◆ SELECTED PASSAGE:

--- start ---

Friday, December 30, 2005 

God hates the heartland?

The lovely Ms. Machiavelli was just making this observation last night:

I’ve been trying to figure out why God has been sending all those horrible grass fires to Texas. At first I thought it was because God dislikes George W. Bush, and so is punishing Texas. But then in fairness, I realized that God’s time is different than man’s time, and it may be that God is having a delayed reaction to the governorship of Ann Richards, which means the grass fires are the Democrats' fault. Or maybe God doesn’t like Molly Ivins and is punishing Texas because of her. Maybe he’s having a conniption fit about Brokeback Mountain. Of course, most of the sex scenes take place in Montana, while it’s only Jake Gyllenhaal’s pretend marriage that takes place in Texas. So if God was being more exact, He should send grass fires to Montana, not Texas. So maybe it is Molly Ivins.

She is smart.

Thursday, December 29, 2005 

Interesting

This is a take I had not heard:
There is no need to yell and scream. No need to be strident and shrill. What is needed is that conservatives learn their proper role. Now by conservative, I mean people who are not creative, but who are, in the main, reactionary.In America, it has long been the case that the creative class tended toward liberality, since that is, in large part, what enables them to be creative. Creativity is a generative and generous act. But many of those who are not creative make the mistake of becoming, or being, reactive, as if reactivity balanced creativity. But this is not the proper order. The proper thing for the non-creatives to do is to be receptive, not reactive. Creativity is the yang, receptivity is the yin. All of life is infused with both characteristics. No one is completely one way or the other. There are simply aptitudes and orientations. America is prevented from evolving naturally by this miscalculation. Instead of great ideas being nurtured and developed by those who would be receptive, instead they are reacted against, shot down, and the balloon bursts…if it is ever given wind in the first place.

--- end ---

◆ AIM A:
List every person mentioned by name in the blog page's paragraph about grass fires in Texas.
◆ AIM B:
Rewrite the part of the blog page between "I’ve been trying" and "is Molly Ivins.", inclusive, swapping "Texas" for "Oklahoma" throughout.

◆ SUPPLIED ENTRIES:
--- start ---

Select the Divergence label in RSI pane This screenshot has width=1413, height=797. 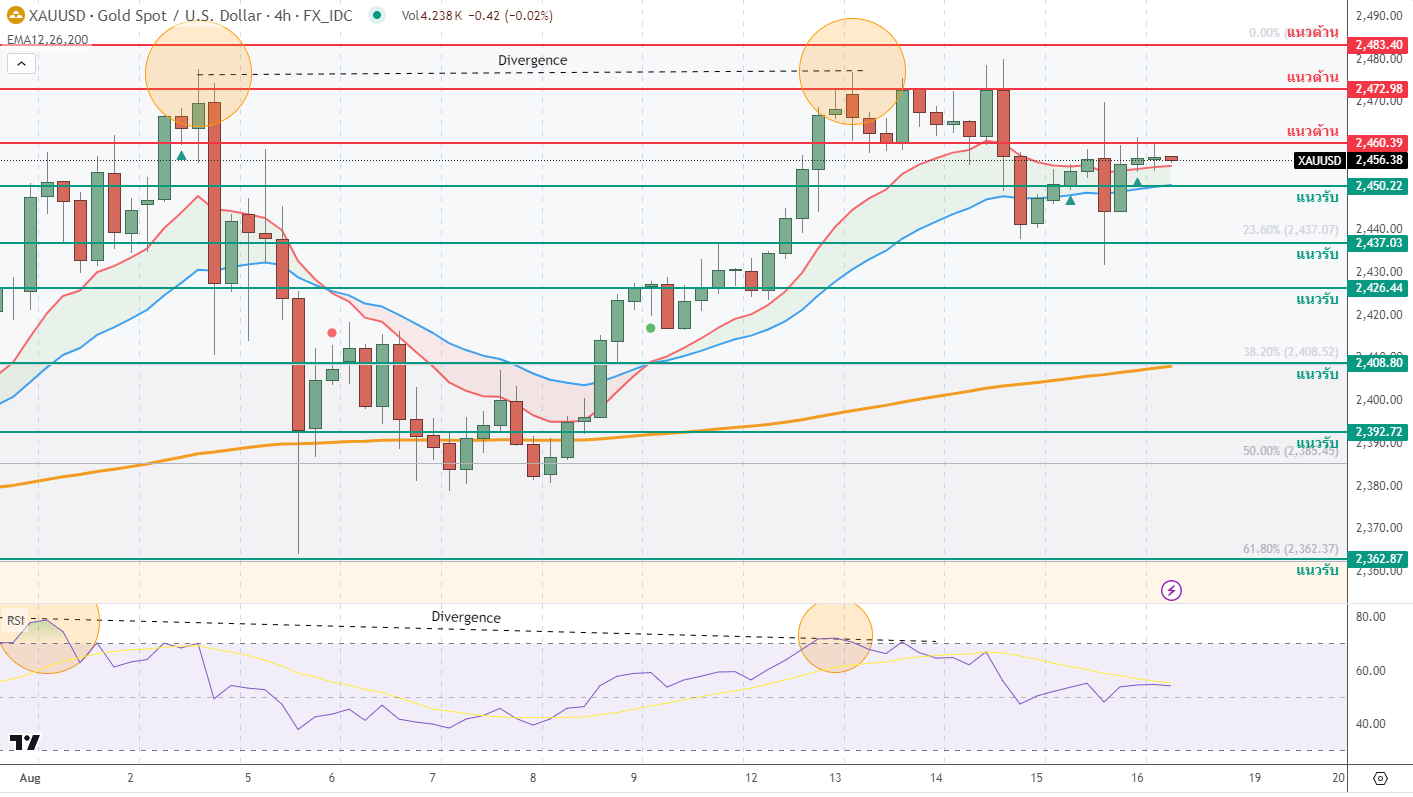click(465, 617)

--- end ---
--- start ---

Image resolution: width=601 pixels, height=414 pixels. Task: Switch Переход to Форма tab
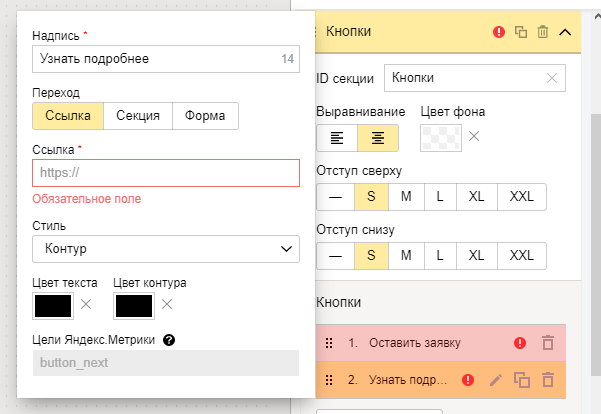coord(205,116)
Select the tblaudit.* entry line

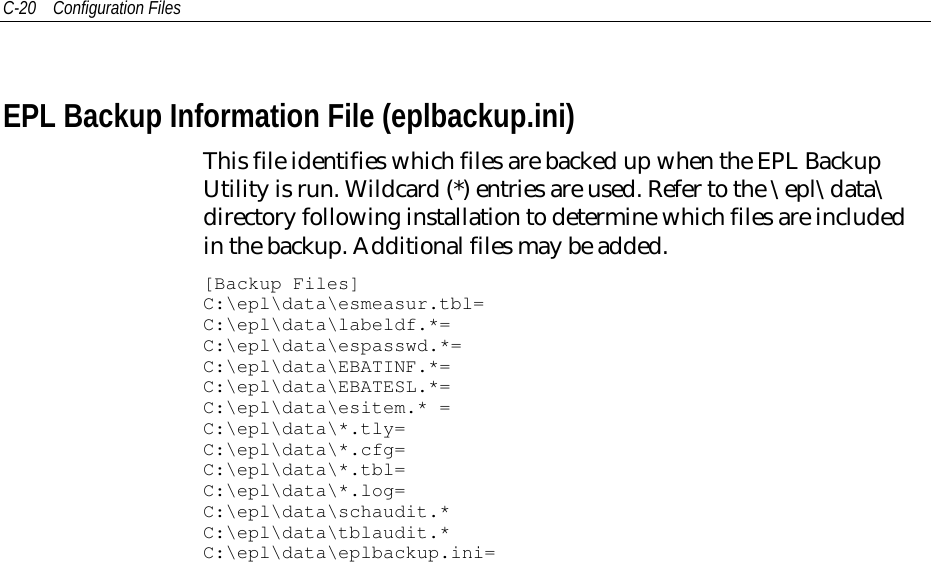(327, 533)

--- end ---
--- start ---

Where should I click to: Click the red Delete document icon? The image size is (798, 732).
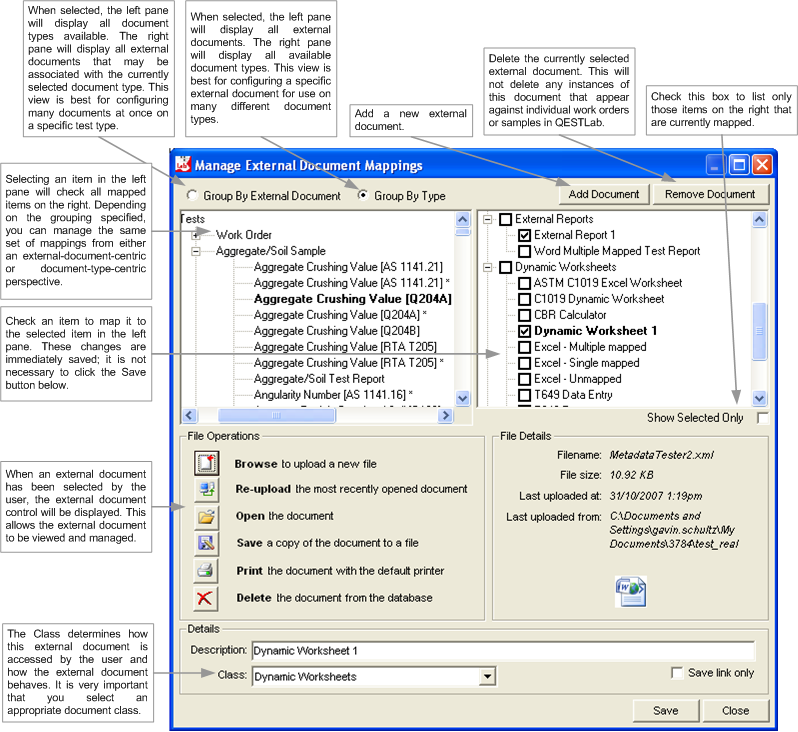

--- end ---

◆ CORRECT RESULT A:
George W. Bush, Ann Richards, Molly Ivins, Jake Gyllenhaal

◆ CORRECT RESULT B:
I’ve been trying to figure out why God has been sending all those horrible grass fires to Oklahoma. At first I thought it was because God dislikes George W. Bush, and so is punishing Oklahoma. But then in fairness, I realized that God’s time is different than man’s time, and it may be that God is having a delayed reaction to the governorship of Ann Richards, which means the grass fires are the Democrats' fault. Or maybe God doesn’t like Molly Ivins and is punishing Oklahoma because of her. Maybe he’s having a conniption fit about Brokeback Mountain. Of course, most of the sex scenes take place in Montana, while it’s only Jake Gyllenhaal’s pretend marriage that takes place in Oklahoma. So if God was being more exact, He should send grass fires to Montana, not Oklahoma. So maybe it is Molly Ivins.